*** Text block Section Begins ***
Kay Redfield Jamison, prominent mental health activist and professor of psychiatry and behavioral sciences at Johns Hopkins University, spoke Wednesday night to a packed Sudler Hall about her decadeslong personal battle with bipolar disorder, the difficulties associated with mental illness, its relationship to gun violence in the United States and its romanticization as an enhancer of creativity.
The event was hosted by Mind Matters — an undergraduate group that raises awareness about mental health issues on campus — with the support of the Wellness Project, which awards funding to student groups focused on mental health. The audience of more than 200 included University Secretary and Vice President for Student Life Kimberly Goff-Crews, whose office has been involved in sponsoring the Wellness Grants.
Jamison, whom Time Magazine has described as a “hero of medicine,” said that because disorders such as mania, schizophrenia and depression are common among college students, these conditions have overwhelmed campus health services at universities nationwide.
“Many students now are treated for this problem, not always adequately,” she said. “It varies a lot from college to college but there’s just been a huge demand on student health services, even in the best of places.”
Although Jamison stressed that recent scientific progress has made many of these diseases very treatable, she identified a gap between scientific and clinical knowledge of the conditions and community perception of the disorders.
Jamison described her own experience with mental illness, explaining that she did not start taking medication for her condition until years after she first became psychotically ill as a high school senior. As a result, she said, she had become “ravingly manic” within a few years of joining the faculty of the University of California, Los Angeles in 1974.
Jamison characterized her early mania as sometimes giving her great pleasure and endowing her with creative abilities. She said she became reluctant to continue taking her prescribed medication because it cut into these possibilities and produced painful side effects.
“It took me far too long to realize that lost years and relationships cannot be recovered. The damage done to oneself and others cannot always be put right again,” she said.
In response to an audience member’s question about romanticization of mental illnesses as creatively powerful, Jamison acknowledged the scientific basis for this connection, but warned against this romanticization and the trivialization of treatment for these conditions.
*** Text block Section Ends ***
*** Extracted material Section Begins ***
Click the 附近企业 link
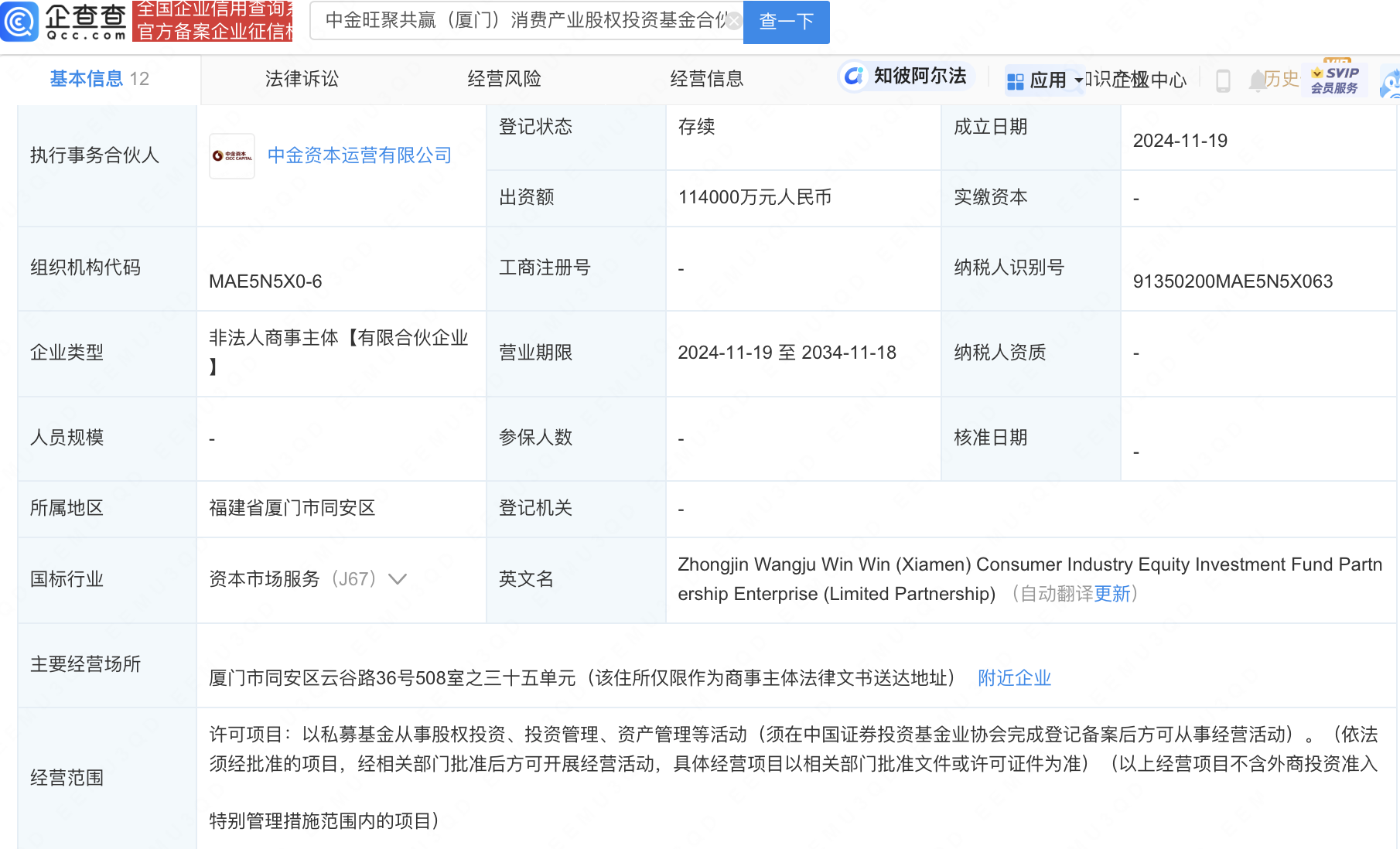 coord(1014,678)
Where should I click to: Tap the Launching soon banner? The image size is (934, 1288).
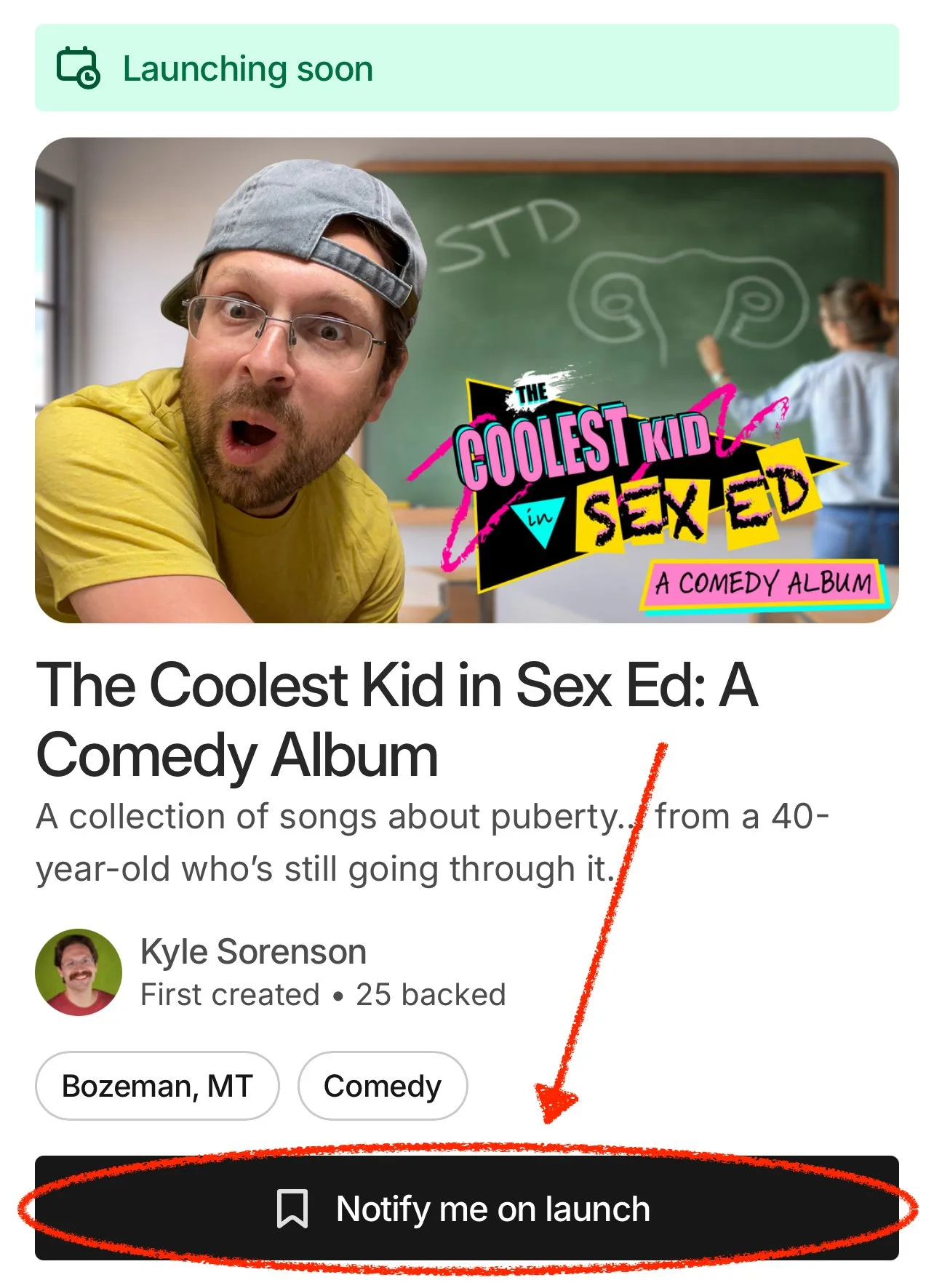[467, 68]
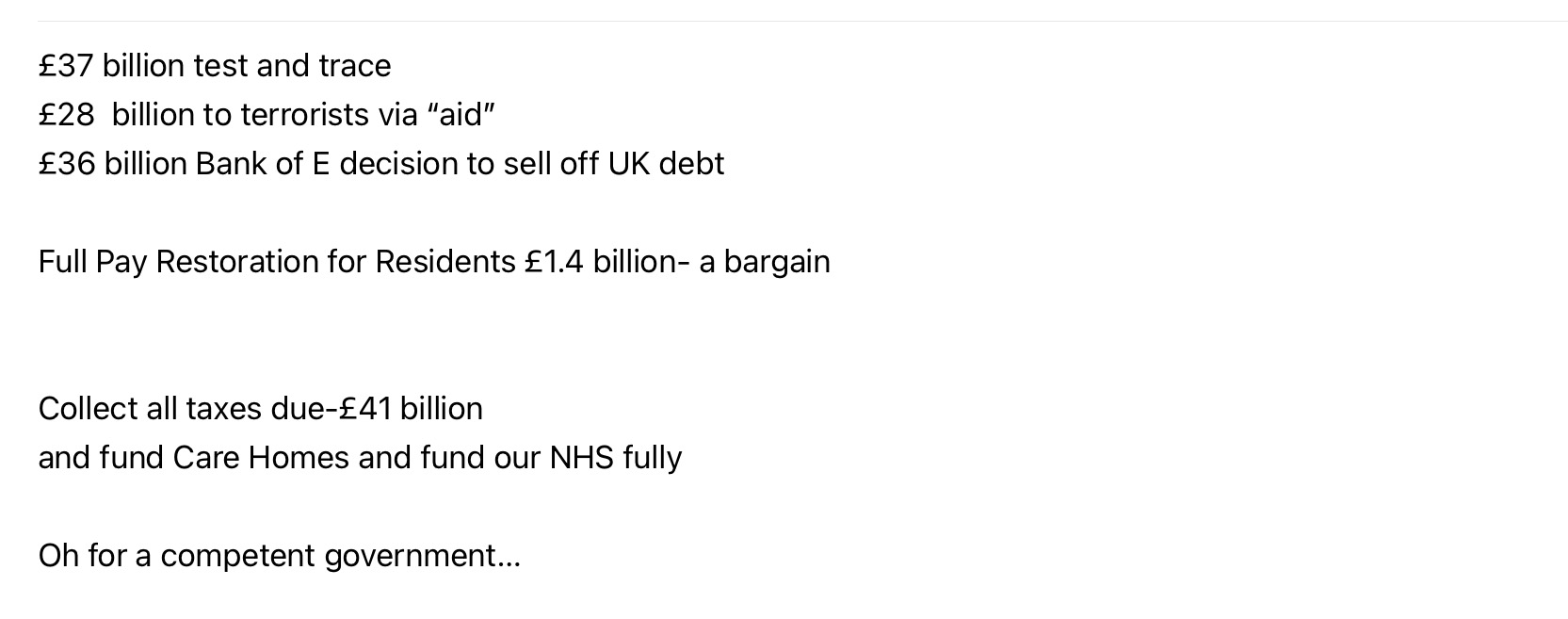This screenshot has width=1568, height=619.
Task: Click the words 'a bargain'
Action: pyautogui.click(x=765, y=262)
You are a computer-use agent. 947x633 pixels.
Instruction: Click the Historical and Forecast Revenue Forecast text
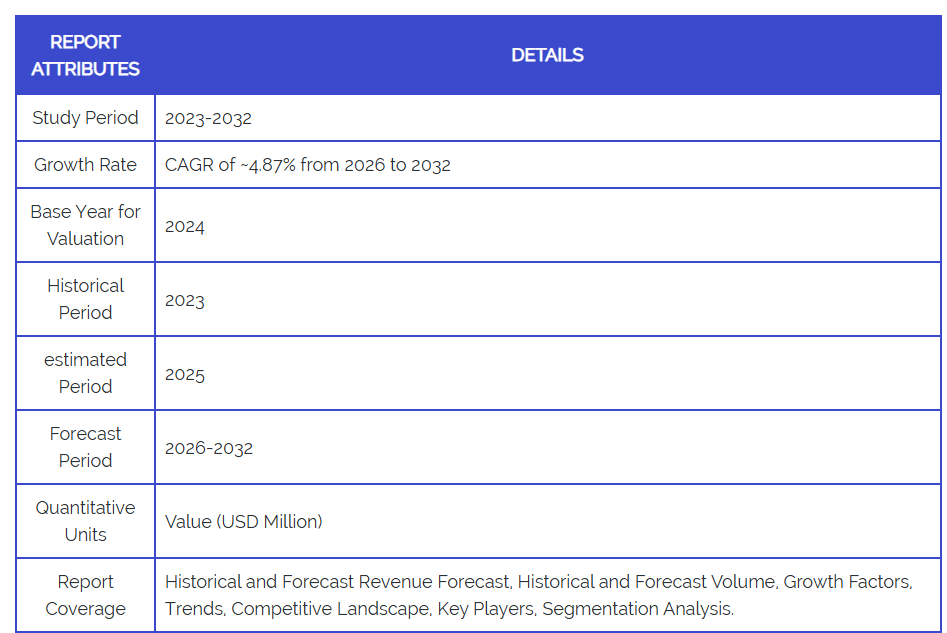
*** Extracted material Section Ends ***
*** Extracted material Section Begins ***
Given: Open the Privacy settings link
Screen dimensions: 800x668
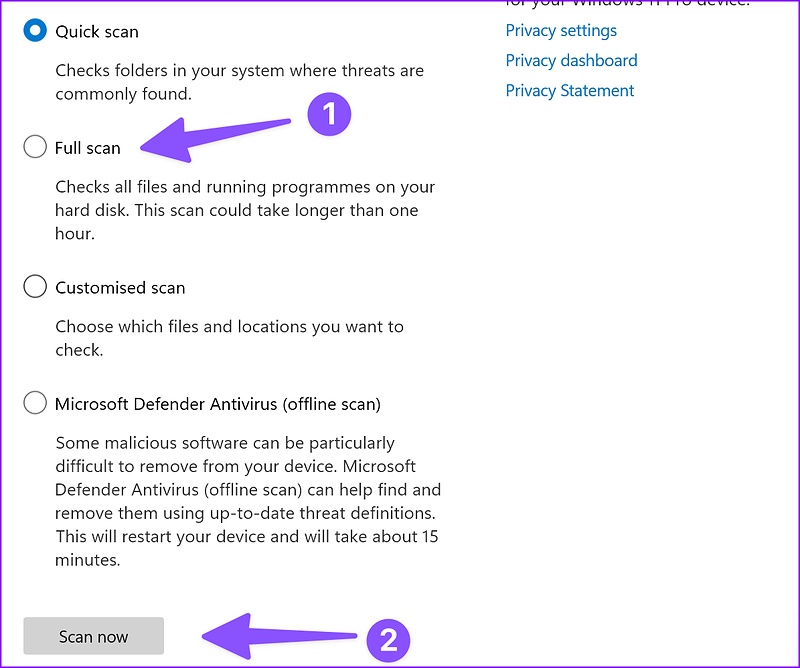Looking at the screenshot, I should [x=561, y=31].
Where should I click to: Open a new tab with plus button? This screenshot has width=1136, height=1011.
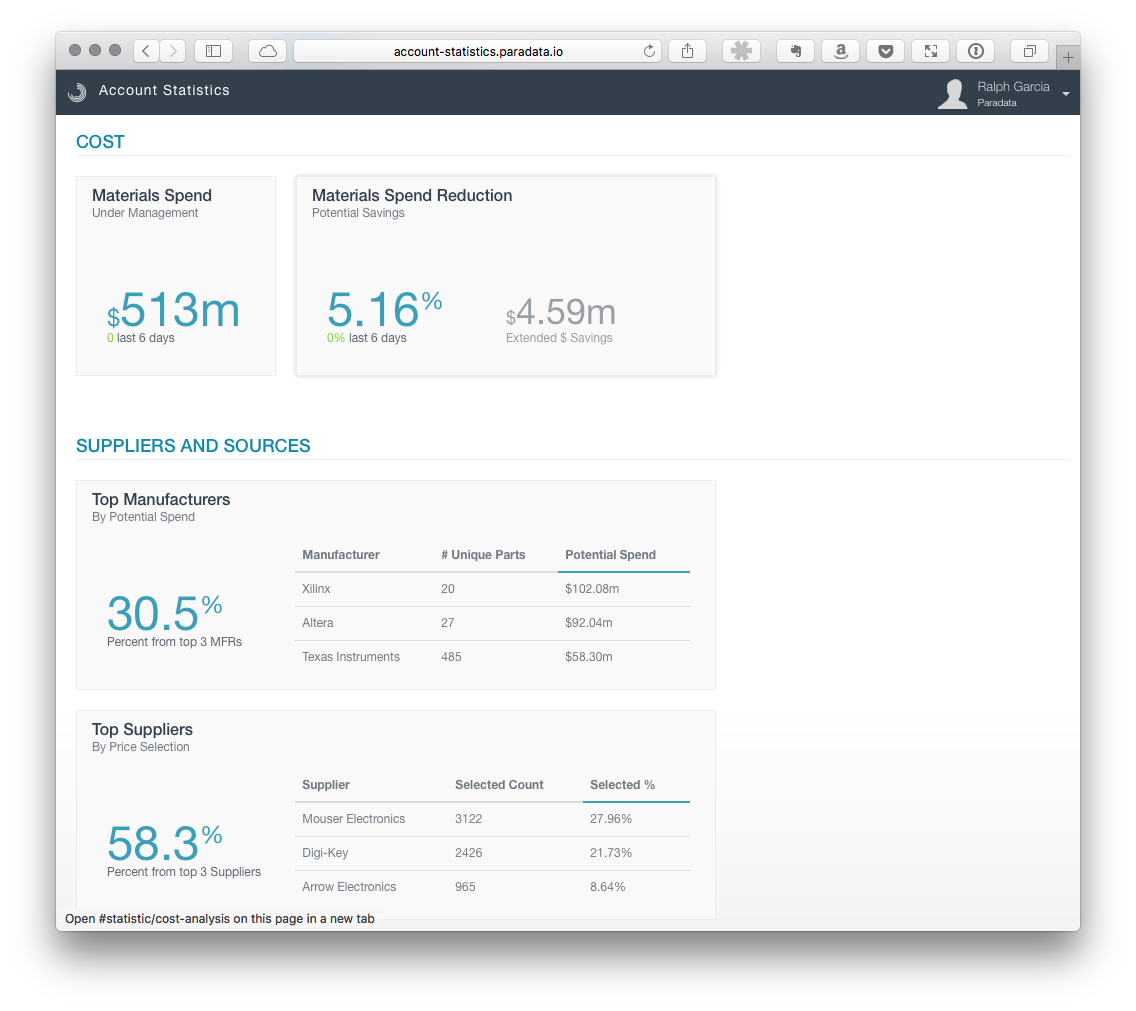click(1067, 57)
*** Extracted material Section Ends ***
→ **Exercise instructions**:
(1) In the article on Kay Redfield Jamison's talk, which group hosted the event?
(2) Write out the passage of the article on Kay Redfield Jamison's talk between "Kay Redfield Jamison, prominent" and "the Wellness Grants.", inclusive.
(3) Continue the article on Kay Redfield Jamison's talk from the point where it stops.
The data is separate from the article on Kay Redfield Jamison's talk.

→ **Answers given**:
(1) Mind Matters, an undergraduate group that raises awareness about mental health issues on campus.

(2)
Kay Redfield Jamison, prominent mental health activist and professor of psychiatry and behavioral sciences at Johns Hopkins University, spoke Wednesday night to a packed Sudler Hall about her decadeslong personal battle with bipolar disorder, the difficulties associated with mental illness, its relationship to gun violence in the United States and its romanticization as an enhancer of creativity.
The event was hosted by Mind Matters — an undergraduate group that raises awareness about mental health issues on campus — with the support of the Wellness Project, which awards funding to student groups focused on mental health. The audience of more than 200 included University Secretary and Vice President for Student Life Kimberly Goff-Crews, whose office has been involved in sponsoring the Wellness Grants.

(3)
“I don’t think there’s anything romantic about this illness at all,” she said. “I think it kills, it destroys lives, it destroys families. It’s painful beyond reckoning, if you haven’t been there … [Romanticization of mental health disorders] is a very real issue.”
Asked about the relationship between mental disorders and acts of mass violence in the United States, Jamison stated that although 50 percent of acute mania episodes are characterized by at least one act of physical violence, representations of mass violence perpetrators as mentally ill are often false.
She emphasized the discrepancy between politicians’ willingness to explain away such incidents using mental illness and their reluctance to support essential infrastructure for mental health treatment and research.
“I get sick and tired of politicians … calling it mental illness when they don’t support mental illness research, when they don’t support mental illness facilities and outreach programs, and then I get sick and tired of hearing about when they won’t allow the [Center for Disease Control and Prevention] to study gun violence,” Jamison added. “I find it rankling. Anyone who is sentient in this country knows we have a violence problem.”
Goff-Crews said the event was of special benefit to the Yale community because it was organized by students and it appealed to diverse parts of campus. She also expressed enthusiasm at the size and diversity of the crowd that attended the event, noting in particular the high proportion of medical school students at the talk.
“It’s great that all the medical school students are here as well, improving their practice, and that’s going to be important for us as well, and I know that our mental health services are working on many of the issues she’s talking about, as well,” she said.
According to Borter, Wednesday night’s event was Mind Matters’ biggest ever.